I will never fear the finish line.

The terrorists failed, again.

Tuesday, April 9, 2013

Snowed In and Swimming

So M and I are driving back home across the country to Oregon.  We got up this morning, saw some dire things on the news about horrendous weather, and decided to book it to try to outrun the storm.

Mother Nature did not agree.  The winds were absolutely atrocious.  At one point, the rubber on M's windshield wiper ripped right off and we had to pull over to the nearest Napa for a replacement.  Soon, we saw signs that I-80 was closed down.  We stopped for lunch to stop at a place with wifi to evaluate the weather.  Since the weather was scheduled to go from bad to worse, and as I watched, the I-80 closure was expanded, we cut our losses and holed up at the truck stop La Quinta.

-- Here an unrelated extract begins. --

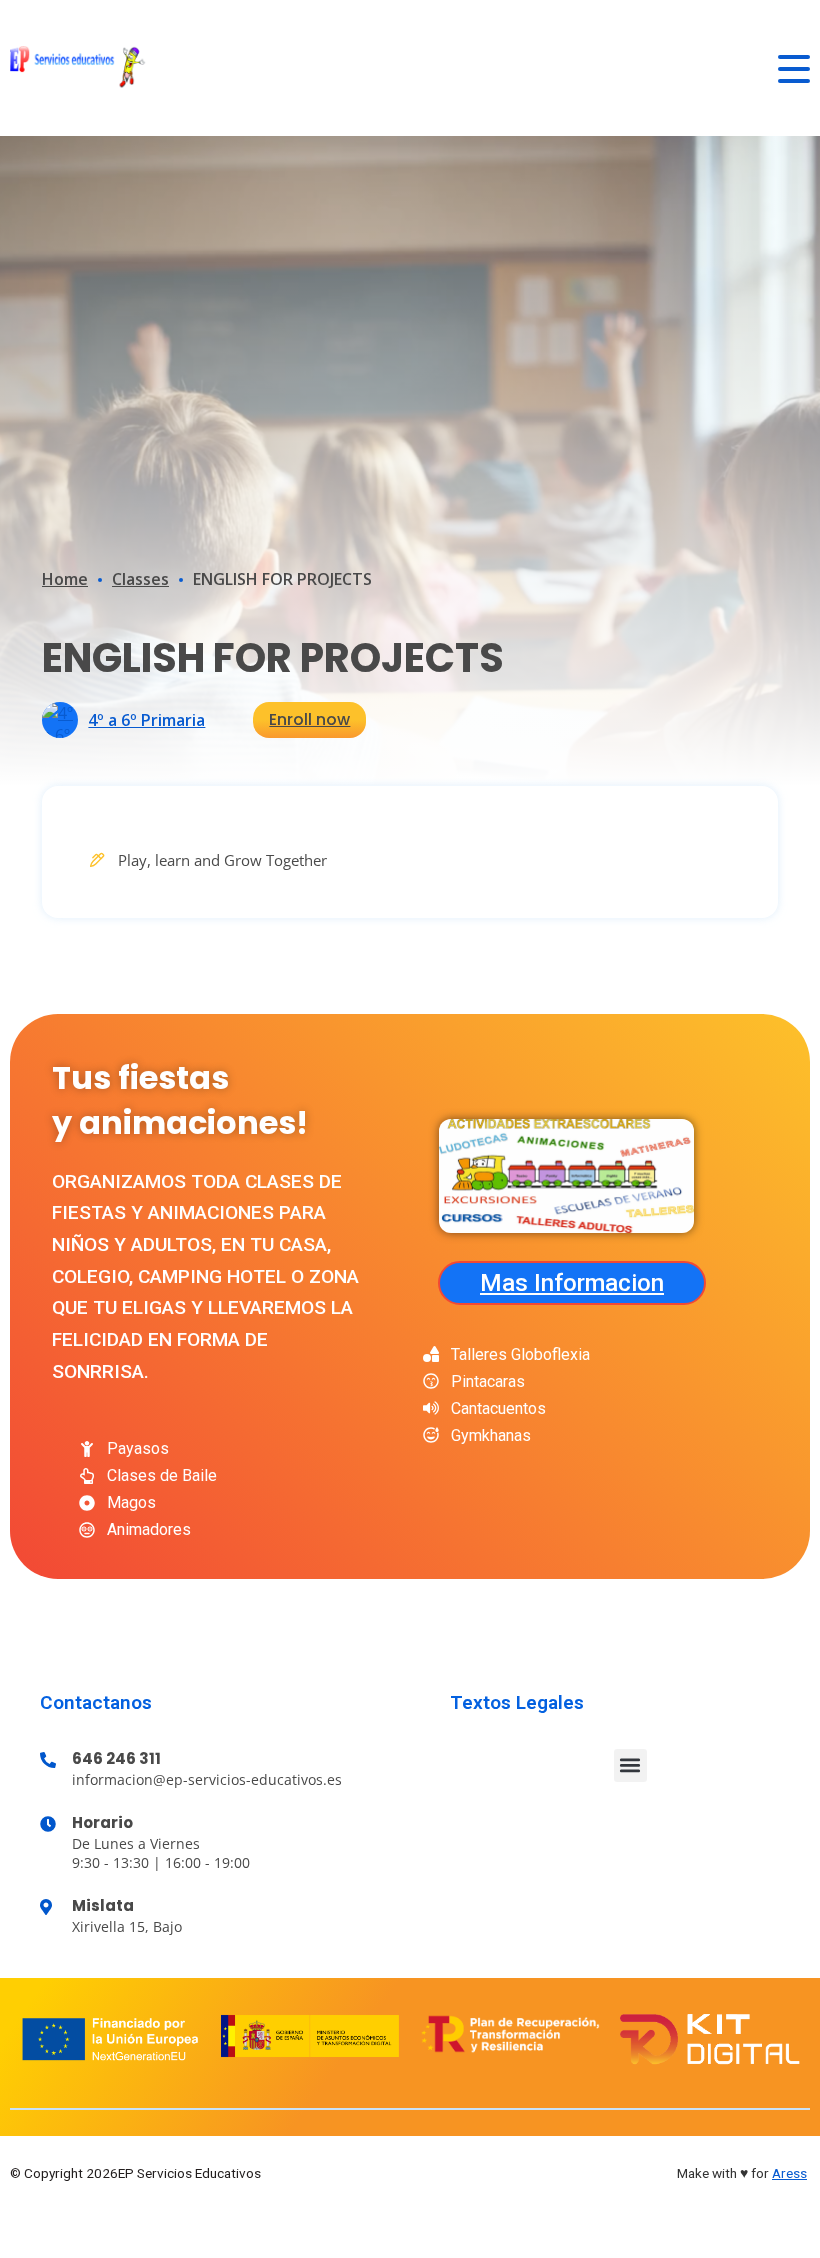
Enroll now (309, 719)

This actually hasn't been all that bad.  We got some bonus rest, I got to do some sink laundry and use my travel laundry line (Rick Steves would be so proud!), and I took M out for a birthday dinner at the truck stop.  It's all romance, with me.

The hotel has a swimming pool.  My first thought was "Oh darn, I didn't bring a swimsuit".  Then, in jest, I asked M if he had his tri shorts handy.  He was not in a swimming mood.  But then I remembered that I had MY tri skirt, AND a sports bra.  Bingo, instant swim suit!  If I'd wear it for an actual tri, then I'd only look a LITTLE ridiculous wearing it in the 3-foot deep section of a hotel swimming pool, eh?

So in I hop.  The water was bathwater warm, so I spent far less time than normal standing on the stairs squeaking about cold water.  I decided to do laps, switching strokes.  So it was breaststroke, crawl stroke, side stroke, and back stroke for about 25 minutes.  Then I did a few minutes of barre3 in the deep end.  Because wearing your tri outfit to swim in the hotel pool isn't weird enough.  I didn't have my goggles, so I did get a little red in the eyes.  But it was very nice to do something and blow off some more steam.

All in all, this is a much more pleasant stranding than last summer's dreadful incident.  We have a nice 24/7 truck stop with three options of eatings, a really cozy clean hotel that is as far from the Sketch-o-riffic Motel of last summer as can be, and plenty of fluffy pillows.

And I am really, REALLY glad I am not out there with the tornado warnings, ice, sleet, and frozen roads!